- _TRECHO_:
4 Lições de Marcel Conche
(às quais eu dou minha aquiescência)
1ª
lição:
Crer no Deus
judaico-cristão é imoral. O cerne do argumento de Conche se afina com minha
posição, desenvolvida em alguns textos, nos quais me ocupo com a materialidade
histórica da ideia de Deus. Para se crer no Deus judaico-cristão, é preciso se
deixar afetar pelo esquecimento, é preciso não ter memória histórica, ou
recusar-se a tê-la. Segundo Conche, a memória histórica impõe o dever de negar
a existência de Deus.
2ª
lição:
A filosofia, hoje
especialmente, pressupõe um ceticismo profundo, de tal modo que todo filósofo
deve renunciar à pretensão de alcançar uma Verdade em si. Os filósofos jamais
se entenderam no tocante a uma proposição filosófica de caráter universal. Não
há, por conseguinte, conhecimento filosófico; mas tão-somente pensamentos
filosóficos (se preferirmos, interpretações) que se orientam para a apreensão
do real segundo uma maneira de aqueles se posicionarem no mundo.
3ª
lição:
O Sábio é aquele que consente incondicionalmente no caráter efêmero e universal
da Aparência. Tudo que há é da ordem da aparência. Não há um ‘em si’, um fundo
nas coisas (uma essência) que se deve aspirar a auscultar. O mundo se reduz a
um fluxo de aparências.
4ª
lição:
Toda crença religiosa torna inútil a filosofia, porquanto a religião, ao
pretender fornecer uma resposta definitiva e incontestável à questão do sentido
do mundo e do homem, proíbe a permanência da própria questão como tal. Não há
mais questão; tudo está resolvido sem que nada verdadeiramente tenha sido dito
ou pensado.
Marcel Conche não faz concessão ao caracterizar o filósofo e o religioso
como tipos antagônicos. Assim, o verdadeiro filósofo não tem outra escolha
senão decidir-se entre a filosofia e a religião. A filosofia, segundo Conche,
não busca a felicidade, mas a verdade (que, no entanto, nunca é do tipo
objetiva); por sua vez, a verdade (como acontece com frequência) não significa
a felicidade.

Linhas de um conjunto de dados
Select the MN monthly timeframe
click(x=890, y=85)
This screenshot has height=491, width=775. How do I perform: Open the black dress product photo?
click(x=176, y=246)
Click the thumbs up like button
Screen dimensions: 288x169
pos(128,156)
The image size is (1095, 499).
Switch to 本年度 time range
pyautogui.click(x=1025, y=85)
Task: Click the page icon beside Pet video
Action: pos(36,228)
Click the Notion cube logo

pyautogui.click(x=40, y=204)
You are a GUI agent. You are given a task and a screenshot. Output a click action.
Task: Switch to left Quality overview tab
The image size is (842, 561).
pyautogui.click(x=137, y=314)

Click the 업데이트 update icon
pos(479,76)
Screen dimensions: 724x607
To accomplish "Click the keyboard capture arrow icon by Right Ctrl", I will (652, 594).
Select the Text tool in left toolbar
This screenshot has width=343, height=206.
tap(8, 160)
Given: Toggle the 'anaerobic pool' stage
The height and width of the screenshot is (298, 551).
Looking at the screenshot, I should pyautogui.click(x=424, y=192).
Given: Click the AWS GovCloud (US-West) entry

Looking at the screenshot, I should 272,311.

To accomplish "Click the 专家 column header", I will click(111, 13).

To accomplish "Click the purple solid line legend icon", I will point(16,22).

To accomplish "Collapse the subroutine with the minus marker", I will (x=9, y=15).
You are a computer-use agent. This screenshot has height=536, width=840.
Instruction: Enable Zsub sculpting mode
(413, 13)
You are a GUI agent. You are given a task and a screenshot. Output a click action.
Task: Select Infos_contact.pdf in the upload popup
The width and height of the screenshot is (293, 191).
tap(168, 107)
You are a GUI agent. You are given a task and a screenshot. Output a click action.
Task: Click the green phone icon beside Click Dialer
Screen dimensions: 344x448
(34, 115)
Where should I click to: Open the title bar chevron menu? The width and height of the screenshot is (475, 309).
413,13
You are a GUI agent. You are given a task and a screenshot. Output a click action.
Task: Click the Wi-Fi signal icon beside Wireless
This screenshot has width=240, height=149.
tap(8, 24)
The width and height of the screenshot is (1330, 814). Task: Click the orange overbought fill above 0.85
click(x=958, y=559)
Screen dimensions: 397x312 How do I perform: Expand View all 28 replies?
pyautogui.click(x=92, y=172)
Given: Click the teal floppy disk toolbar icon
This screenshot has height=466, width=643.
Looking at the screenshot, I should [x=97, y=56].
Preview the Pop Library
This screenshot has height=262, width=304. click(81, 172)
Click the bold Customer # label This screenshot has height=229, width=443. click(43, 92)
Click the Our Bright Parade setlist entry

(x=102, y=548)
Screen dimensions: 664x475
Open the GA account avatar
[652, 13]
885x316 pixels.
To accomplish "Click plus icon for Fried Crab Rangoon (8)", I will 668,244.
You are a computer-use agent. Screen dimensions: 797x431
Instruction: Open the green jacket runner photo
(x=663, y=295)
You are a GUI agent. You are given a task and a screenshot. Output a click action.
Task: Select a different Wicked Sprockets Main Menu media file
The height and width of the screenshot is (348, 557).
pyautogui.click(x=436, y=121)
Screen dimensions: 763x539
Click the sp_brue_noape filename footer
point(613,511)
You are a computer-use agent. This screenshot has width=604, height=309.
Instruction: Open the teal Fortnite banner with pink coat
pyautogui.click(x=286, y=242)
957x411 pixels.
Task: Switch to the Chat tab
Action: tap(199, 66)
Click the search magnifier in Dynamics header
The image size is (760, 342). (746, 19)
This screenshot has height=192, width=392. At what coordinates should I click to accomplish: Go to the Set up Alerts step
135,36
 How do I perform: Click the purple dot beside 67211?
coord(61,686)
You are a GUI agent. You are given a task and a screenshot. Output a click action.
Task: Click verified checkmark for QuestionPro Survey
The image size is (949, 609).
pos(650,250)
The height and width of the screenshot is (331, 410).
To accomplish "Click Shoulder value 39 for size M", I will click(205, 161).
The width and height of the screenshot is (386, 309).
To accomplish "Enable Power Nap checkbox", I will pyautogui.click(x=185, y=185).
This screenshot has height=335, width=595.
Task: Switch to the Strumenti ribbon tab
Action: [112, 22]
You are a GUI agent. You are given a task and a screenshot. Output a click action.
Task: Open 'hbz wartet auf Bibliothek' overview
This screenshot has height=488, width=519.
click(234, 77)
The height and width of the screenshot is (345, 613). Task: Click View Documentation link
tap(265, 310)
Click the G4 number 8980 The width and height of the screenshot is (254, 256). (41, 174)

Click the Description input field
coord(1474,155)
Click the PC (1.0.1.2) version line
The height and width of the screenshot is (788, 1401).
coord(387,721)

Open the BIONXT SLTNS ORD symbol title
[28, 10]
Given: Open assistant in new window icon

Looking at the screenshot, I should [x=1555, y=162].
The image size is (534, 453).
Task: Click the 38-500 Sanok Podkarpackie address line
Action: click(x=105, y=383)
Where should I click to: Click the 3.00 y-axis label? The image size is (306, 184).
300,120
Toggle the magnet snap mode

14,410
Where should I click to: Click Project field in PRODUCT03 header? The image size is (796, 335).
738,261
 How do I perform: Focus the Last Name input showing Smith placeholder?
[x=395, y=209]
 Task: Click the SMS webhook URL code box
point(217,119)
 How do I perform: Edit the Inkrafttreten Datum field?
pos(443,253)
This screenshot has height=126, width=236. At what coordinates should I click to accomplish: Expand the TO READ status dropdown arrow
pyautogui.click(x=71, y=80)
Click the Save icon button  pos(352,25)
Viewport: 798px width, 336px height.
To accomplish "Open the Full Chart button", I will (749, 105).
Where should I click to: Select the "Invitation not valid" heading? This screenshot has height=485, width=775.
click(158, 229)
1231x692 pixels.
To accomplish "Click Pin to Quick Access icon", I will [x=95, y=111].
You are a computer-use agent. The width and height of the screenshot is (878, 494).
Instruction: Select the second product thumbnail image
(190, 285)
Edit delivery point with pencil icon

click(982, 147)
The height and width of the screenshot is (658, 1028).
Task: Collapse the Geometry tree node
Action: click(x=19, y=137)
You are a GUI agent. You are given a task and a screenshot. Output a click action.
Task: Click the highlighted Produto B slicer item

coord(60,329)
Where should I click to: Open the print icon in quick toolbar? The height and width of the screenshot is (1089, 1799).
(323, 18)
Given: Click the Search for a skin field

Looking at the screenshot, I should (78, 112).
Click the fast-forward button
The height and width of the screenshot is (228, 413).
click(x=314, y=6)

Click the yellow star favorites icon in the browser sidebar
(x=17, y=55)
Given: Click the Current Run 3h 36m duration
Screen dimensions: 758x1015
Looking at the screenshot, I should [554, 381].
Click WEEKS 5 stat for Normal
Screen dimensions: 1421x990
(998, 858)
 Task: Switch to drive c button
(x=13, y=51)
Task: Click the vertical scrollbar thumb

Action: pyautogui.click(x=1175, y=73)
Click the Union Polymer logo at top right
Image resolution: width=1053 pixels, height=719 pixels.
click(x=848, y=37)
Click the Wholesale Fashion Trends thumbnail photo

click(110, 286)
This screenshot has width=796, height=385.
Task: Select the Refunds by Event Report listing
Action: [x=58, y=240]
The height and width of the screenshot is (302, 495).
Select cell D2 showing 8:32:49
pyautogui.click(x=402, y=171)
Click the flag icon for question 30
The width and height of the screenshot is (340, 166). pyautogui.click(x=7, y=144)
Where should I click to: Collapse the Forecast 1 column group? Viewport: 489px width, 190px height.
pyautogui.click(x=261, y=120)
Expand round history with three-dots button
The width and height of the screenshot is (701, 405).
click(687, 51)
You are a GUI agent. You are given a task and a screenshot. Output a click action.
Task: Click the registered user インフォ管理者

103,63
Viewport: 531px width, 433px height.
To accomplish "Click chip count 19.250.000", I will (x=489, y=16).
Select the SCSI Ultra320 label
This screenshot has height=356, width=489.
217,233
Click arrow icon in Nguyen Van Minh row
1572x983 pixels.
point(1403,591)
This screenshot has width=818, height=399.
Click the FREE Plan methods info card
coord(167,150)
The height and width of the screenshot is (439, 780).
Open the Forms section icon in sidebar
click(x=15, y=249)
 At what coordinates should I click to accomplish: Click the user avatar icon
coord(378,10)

- _OBJETIVO DECLARADO_: Repita na íntegra o texto sobre as quatro lições de Marcel Conche. As entradas provêm de uma fonte distinta da do texto.

- _RESPOSTA ELABORADA_:
4 Lições de Marcel Conche
(às quais eu dou minha aquiescência)
1ª
lição:
Crer no Deus
judaico-cristão é imoral. O cerne do argumento de Conche se afina com minha
posição, desenvolvida em alguns textos, nos quais me ocupo com a materialidade
histórica da ideia de Deus. Para se crer no Deus judaico-cristão, é preciso se
deixar afetar pelo esquecimento, é preciso não ter memória histórica, ou
recusar-se a tê-la. Segundo Conche, a memória histórica impõe o dever de negar
a existência de Deus.
2ª
lição:
A filosofia, hoje
especialmente, pressupõe um ceticismo profundo, de tal modo que todo filósofo
deve renunciar à pretensão de alcançar uma Verdade em si. Os filósofos jamais
se entenderam no tocante a uma proposição filosófica de caráter universal. Não
há, por conseguinte, conhecimento filosófico; mas tão-somente pensamentos
filosóficos (se preferirmos, interpretações) que se orientam para a apreensão
do real segundo uma maneira de aqueles se posicionarem no mundo.
3ª
lição:
O Sábio é aquele que consente incondicionalmente no caráter efêmero e universal
da Aparência. Tudo que há é da ordem da aparência. Não há um ‘em si’, um fundo
nas coisas (uma essência) que se deve aspirar a auscultar. O mundo se reduz a
um fluxo de aparências.
4ª
lição:
Toda crença religiosa torna inútil a filosofia, porquanto a religião, ao
pretender fornecer uma resposta definitiva e incontestável à questão do sentido
do mundo e do homem, proíbe a permanência da própria questão como tal. Não há
mais questão; tudo está resolvido sem que nada verdadeiramente tenha sido dito
ou pensado.
Marcel Conche não faz concessão ao caracterizar o filósofo e o religioso
como tipos antagônicos. Assim, o verdadeiro filósofo não tem outra escolha
senão decidir-se entre a filosofia e a religião. A filosofia, segundo Conche,
não busca a felicidade, mas a verdade (que, no entanto, nunca é do tipo
objetiva); por sua vez, a verdade (como acontece com frequência) não significa
a felicidade.